* **Stated problem**: Please return the entries word for word, from the first line up to and including the line with "tap(318, 607)".

* **Exercise data**:
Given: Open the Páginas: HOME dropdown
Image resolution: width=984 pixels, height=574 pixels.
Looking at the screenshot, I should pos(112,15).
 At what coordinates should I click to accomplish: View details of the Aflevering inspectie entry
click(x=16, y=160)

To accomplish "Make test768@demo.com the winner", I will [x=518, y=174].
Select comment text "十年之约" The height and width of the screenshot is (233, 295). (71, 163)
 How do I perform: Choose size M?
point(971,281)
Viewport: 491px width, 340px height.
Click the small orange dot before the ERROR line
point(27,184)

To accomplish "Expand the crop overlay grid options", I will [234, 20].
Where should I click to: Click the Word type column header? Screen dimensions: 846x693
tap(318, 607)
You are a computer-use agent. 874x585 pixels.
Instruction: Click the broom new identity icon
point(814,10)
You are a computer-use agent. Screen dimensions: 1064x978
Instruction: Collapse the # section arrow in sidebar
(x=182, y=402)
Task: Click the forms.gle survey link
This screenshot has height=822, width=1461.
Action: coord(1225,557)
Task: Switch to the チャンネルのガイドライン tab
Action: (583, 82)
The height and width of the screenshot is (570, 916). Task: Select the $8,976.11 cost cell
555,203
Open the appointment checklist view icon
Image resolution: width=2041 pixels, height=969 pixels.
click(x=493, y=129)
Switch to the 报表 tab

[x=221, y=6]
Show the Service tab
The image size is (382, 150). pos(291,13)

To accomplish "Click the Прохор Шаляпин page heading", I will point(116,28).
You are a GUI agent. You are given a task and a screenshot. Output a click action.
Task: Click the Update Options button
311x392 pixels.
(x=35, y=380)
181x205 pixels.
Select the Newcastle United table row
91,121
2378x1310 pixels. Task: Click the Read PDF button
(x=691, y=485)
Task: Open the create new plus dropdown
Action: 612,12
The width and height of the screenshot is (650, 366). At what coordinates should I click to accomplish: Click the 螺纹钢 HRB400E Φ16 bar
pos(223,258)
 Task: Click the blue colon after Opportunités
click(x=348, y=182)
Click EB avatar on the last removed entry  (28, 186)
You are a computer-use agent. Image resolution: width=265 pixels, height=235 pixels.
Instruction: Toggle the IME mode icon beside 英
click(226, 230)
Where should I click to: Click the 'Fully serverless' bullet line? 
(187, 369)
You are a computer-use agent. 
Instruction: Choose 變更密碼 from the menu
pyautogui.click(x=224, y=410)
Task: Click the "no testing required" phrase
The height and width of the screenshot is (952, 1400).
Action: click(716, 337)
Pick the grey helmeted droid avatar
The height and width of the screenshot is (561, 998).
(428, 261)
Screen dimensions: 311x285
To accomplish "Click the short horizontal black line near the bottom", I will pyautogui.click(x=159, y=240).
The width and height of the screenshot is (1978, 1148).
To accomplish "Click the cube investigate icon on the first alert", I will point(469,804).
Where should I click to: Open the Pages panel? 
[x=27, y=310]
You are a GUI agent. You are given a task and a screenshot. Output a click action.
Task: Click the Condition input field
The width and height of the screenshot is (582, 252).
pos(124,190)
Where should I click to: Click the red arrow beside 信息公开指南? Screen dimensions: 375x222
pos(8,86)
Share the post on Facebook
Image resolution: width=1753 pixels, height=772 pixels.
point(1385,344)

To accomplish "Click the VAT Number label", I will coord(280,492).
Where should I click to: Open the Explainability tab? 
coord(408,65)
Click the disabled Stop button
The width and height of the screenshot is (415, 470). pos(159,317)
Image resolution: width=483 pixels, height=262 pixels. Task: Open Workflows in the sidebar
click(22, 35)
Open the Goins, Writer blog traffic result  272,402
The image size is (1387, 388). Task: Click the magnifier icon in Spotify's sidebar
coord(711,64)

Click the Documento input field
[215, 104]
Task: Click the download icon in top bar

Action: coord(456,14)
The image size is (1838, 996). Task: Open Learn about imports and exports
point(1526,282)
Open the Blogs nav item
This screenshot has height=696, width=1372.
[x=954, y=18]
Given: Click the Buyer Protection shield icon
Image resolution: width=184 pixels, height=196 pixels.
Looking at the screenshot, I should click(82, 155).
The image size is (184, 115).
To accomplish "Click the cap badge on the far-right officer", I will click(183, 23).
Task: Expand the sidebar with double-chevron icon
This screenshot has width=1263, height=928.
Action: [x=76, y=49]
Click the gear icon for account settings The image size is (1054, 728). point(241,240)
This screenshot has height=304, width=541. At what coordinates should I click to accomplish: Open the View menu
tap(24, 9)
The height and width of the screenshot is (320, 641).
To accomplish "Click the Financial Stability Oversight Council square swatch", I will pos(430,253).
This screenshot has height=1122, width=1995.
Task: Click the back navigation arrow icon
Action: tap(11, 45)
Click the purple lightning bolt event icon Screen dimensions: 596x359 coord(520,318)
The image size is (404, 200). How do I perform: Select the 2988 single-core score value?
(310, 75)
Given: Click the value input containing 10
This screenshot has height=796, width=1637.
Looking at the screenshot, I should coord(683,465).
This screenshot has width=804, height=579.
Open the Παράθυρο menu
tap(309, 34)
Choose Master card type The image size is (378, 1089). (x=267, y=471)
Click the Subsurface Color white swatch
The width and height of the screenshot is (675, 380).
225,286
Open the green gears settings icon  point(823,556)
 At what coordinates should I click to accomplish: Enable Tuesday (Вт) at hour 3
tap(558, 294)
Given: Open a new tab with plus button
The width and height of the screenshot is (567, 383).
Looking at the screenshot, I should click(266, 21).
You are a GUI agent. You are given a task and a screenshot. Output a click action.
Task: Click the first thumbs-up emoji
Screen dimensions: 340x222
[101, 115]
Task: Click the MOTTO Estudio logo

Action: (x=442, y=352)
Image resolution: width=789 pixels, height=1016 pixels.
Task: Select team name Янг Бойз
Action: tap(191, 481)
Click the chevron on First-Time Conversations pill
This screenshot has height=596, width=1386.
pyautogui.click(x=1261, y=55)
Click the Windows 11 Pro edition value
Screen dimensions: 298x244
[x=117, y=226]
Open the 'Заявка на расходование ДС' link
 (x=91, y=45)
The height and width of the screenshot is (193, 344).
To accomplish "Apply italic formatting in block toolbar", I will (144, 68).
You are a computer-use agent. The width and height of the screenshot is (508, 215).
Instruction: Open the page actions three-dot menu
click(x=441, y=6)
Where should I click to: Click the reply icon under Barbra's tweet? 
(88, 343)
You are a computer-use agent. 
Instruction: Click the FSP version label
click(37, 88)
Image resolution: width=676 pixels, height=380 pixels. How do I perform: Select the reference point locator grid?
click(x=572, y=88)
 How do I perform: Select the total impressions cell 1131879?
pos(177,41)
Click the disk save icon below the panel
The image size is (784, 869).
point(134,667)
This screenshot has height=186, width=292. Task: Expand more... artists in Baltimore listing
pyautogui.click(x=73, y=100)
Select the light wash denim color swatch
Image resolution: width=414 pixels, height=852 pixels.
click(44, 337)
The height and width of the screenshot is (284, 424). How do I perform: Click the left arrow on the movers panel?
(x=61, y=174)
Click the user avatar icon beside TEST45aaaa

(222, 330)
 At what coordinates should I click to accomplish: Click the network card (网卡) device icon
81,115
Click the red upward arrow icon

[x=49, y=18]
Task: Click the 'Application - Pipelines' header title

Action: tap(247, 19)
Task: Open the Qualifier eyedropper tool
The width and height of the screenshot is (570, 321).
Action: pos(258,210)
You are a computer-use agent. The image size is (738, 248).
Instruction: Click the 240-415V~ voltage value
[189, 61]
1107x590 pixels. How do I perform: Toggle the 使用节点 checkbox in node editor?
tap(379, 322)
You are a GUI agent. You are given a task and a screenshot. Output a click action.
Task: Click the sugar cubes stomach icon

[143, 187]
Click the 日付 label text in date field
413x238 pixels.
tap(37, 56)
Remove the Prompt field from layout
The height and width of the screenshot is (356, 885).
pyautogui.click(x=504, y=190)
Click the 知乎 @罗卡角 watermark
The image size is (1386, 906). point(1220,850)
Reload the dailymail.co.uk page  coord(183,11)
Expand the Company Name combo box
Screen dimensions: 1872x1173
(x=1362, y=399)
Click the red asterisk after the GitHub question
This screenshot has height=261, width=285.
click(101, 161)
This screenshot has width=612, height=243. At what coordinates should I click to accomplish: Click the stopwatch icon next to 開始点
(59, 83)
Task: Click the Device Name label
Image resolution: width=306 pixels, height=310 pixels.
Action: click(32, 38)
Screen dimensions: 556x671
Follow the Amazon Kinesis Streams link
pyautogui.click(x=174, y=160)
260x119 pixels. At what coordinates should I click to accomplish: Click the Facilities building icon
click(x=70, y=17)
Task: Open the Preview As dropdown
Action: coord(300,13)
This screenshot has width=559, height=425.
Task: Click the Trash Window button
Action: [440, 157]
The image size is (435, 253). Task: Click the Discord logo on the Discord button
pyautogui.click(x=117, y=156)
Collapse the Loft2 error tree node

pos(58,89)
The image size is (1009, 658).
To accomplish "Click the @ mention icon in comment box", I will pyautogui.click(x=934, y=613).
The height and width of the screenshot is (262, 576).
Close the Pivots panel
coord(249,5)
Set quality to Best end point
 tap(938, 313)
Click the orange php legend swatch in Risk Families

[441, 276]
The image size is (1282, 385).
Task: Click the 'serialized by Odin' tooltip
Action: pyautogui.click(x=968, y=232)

* **Exercise result**:
Given: Open the Páginas: HOME dropdown
Image resolution: width=984 pixels, height=574 pixels.
Looking at the screenshot, I should pos(112,15).
 At what coordinates should I click to accomplish: View details of the Aflevering inspectie entry
click(x=16, y=160)

To accomplish "Make test768@demo.com the winner", I will [x=518, y=174].
Select comment text "十年之约" The height and width of the screenshot is (233, 295). (71, 163)
 How do I perform: Choose size M?
point(971,281)
Viewport: 491px width, 340px height.
Click the small orange dot before the ERROR line
point(27,184)

To accomplish "Expand the crop overlay grid options", I will [234, 20].
Where should I click to: Click the Word type column header? Screen dimensions: 846x693
tap(318, 607)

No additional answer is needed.